AfD leader Frauke Petry

Sometimes an accusation is all that’s required. Placed under investigation on Wednesday (25 May) for lying under oath to the Saxon state parliament, for Frauke Petry’s critics, the allegation could not have been more apt. Suspected of covering up loans made to her Alternative für Deutschland party, the right-wing politician could face up to five years in prison for perjury.

Why isn’t this surprising? Because racism itself is, in essence, a lie. It tells stories, which deliberately misrepresent who minorities are, and what they do in society. In this case, Muslims, primarily from Arab countries, and the Balkans. Accusing them of everything from wanting to imposing Sharia law in Germany, to contending that their religion is ‘foreign’, Petry’s platform is based on promoting falsehoods about non-white Germans.

Hence, the irony of the charges leveled against her. Together with AfD colleague Carsten Huetter, the populist political leader is said to have provided conflicting accounts about donations that the party required its candidates to make to Alternative für Deutschland before regional elections in 2014. In a classic example of partisan politics, the allegations were made by André Schollbach, a left-wing Die Linke politician, as part of a report on Petry.

Predictably, Petry and her second-in-command, Alexander Gauland, said the accusation was nothing more than that, and the AfD leader would survive the crisis. A cunning and sophisticated political operator, it is not unreasonable to surmise that Petry might very well walk free. However, its plausibility will not go unnoticed, particularly on the left, and among Muslim communities, for whom she has become a Faust-like figure.

The subtext is clear. This is just another example of an allegedly corrupt, right-wing politician being exposed for scapegoating weaker elements in society. If they were so naturally inclined to make false claims about minorities, why wouldn’t they lie to the government about party finances? As discrimination is more a means to an end than anything else, it should never be taken at face value anyway. Neither should party disclosures about finances, obviously.

The fact that the German left has to resort to such legalistic tactics, to halt Alternative für Deutschland’s advance across the country’s legislatures, is of course depressing. With legislators elected to half of Germany’s 16 state assemblies in March, the xenophobic party shows every indication of becoming a permanent part of German politics. Putting Petry in prison might very well hurt her party, but it won’t necessarily have an effect on the growing popularity of her racist ideology.

What would be the trick? Unfortunately, living in close proximity to Muslims has not eroded German fears of Muslims as neighbours. Having lived with a Turkish community since the 1960s, and a growing population of Muslims from South Eastern Europe, the Maghreb, and now the northern Middle East, one would think that Germans would recognise them as local by now.

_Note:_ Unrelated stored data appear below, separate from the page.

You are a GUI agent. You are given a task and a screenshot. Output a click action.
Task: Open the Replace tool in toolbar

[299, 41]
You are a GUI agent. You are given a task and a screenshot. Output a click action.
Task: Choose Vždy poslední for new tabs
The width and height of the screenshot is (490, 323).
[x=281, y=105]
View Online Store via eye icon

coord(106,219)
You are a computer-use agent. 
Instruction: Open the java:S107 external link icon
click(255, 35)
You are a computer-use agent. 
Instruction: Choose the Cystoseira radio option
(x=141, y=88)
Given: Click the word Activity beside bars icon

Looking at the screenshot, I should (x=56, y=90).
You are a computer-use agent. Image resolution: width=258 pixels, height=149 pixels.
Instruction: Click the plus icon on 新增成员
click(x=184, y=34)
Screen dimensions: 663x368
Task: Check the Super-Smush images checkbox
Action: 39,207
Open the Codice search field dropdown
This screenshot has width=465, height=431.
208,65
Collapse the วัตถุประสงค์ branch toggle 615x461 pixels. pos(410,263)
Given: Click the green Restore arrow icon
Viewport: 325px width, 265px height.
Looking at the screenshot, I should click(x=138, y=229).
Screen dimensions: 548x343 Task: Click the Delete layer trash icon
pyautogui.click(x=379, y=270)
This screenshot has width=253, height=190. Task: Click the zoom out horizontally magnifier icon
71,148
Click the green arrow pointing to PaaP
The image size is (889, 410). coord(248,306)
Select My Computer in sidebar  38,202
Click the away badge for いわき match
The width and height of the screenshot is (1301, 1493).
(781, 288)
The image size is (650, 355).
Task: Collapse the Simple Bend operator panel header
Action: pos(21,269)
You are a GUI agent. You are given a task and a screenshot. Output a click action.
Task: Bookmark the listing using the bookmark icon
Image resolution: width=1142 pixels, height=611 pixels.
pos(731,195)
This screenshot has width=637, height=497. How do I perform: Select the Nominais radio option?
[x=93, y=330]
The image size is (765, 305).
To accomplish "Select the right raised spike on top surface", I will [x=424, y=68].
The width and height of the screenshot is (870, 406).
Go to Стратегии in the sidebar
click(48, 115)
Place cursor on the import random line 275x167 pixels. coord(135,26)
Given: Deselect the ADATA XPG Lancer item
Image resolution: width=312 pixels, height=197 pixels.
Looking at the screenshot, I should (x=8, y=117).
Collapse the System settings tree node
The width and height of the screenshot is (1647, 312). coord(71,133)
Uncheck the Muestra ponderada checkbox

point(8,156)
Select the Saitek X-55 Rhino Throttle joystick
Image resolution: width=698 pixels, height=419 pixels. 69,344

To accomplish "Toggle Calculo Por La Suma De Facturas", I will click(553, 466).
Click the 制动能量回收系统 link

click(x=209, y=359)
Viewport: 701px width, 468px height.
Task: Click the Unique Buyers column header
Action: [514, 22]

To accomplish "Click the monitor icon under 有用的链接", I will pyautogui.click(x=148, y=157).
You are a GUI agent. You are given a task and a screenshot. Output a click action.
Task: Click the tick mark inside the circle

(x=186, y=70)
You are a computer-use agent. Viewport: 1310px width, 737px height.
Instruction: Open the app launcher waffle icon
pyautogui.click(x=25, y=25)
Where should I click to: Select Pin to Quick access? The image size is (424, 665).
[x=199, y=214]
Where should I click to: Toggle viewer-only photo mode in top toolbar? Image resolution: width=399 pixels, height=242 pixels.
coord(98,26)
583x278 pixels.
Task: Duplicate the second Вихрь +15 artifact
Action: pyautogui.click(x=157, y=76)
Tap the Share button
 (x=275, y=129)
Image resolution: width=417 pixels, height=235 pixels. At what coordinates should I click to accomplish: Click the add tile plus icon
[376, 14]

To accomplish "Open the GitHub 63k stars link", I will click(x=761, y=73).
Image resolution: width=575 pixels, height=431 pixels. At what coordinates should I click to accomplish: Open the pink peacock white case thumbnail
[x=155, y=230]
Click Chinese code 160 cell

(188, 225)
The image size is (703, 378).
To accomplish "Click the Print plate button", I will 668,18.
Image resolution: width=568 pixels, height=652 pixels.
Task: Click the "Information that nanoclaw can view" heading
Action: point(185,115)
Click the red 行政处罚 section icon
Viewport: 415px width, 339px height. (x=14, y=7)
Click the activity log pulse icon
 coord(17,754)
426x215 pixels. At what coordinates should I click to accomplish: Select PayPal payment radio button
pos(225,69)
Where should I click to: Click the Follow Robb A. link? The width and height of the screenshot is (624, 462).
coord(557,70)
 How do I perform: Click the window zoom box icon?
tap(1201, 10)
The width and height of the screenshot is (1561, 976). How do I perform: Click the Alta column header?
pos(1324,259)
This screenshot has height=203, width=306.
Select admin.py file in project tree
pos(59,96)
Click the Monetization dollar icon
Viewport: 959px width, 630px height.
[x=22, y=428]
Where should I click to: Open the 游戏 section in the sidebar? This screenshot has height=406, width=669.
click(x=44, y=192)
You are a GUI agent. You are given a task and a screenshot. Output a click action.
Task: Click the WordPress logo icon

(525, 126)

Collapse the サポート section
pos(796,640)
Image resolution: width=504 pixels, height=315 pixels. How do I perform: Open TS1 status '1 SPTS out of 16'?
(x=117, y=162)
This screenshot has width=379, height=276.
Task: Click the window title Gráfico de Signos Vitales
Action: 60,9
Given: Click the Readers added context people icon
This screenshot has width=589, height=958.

Yet, in spite of this, the reverse has happened. Muslims are increasingly spoken of as ‘foreigners’.

How might we account for this? Segregation, of course, plays a role. Turks and Arabs have historically lived in lower income, predominantly immigrant areas, and government programmes encouraging their integration, in mainstream German society, has never been as successful as they should be. While responsibility for this situation may be shared, lower income brackets and inner-city ghettos aren’t exactly recipes for visibility in middle-class, suburban Germany.

Then there is the east, home to both Petry and the grassroots social movement that helped build it, PEGIDA (Patriotic Europeans Against the Islamisation of Europe.


Frequently derided for being monocultural and sympathetic to fascism, the caricature is not without foundation. The Communist DDR was not as pluralistic as the Federal Republic, and there were no comparable efforts at de-Nazification. Turks and Arabs today are subject to the same prejudices as Jews in pre-war Germany.

Anxieties about the cultural consequences of unification, discrepancies in wealth between East and West – all of these factors play into the power that the AfD and PEGIDA are harnessing today, to try to make racism acceptable again in German politics. But they are not as geographically specific as they sound. The party’s ideology also resonates in the West, particularly amongst rightists who resent having to hide their hatred in the closet since World War Two, due to Germany’s strict laws on neo-Nazi propaganda.

The best thing that could be done to to prevent a reformulation of Nazi anti-Semitism, is for Germans to reconcile themselves to the diverse country it has grown into, and recognise that it is here to stay.

Not by issuing platitudes such as “Islam is a part of Germany,” but making it such, by ensuring that it as taboo to discriminate against Muslims as it is to discriminate against Jews. Though it took Hitler’s defeat to instill that in the country, making it safe for persons of other religions and cultures should not require the Bundesrepublik’s ruin to instill tolerance in the population.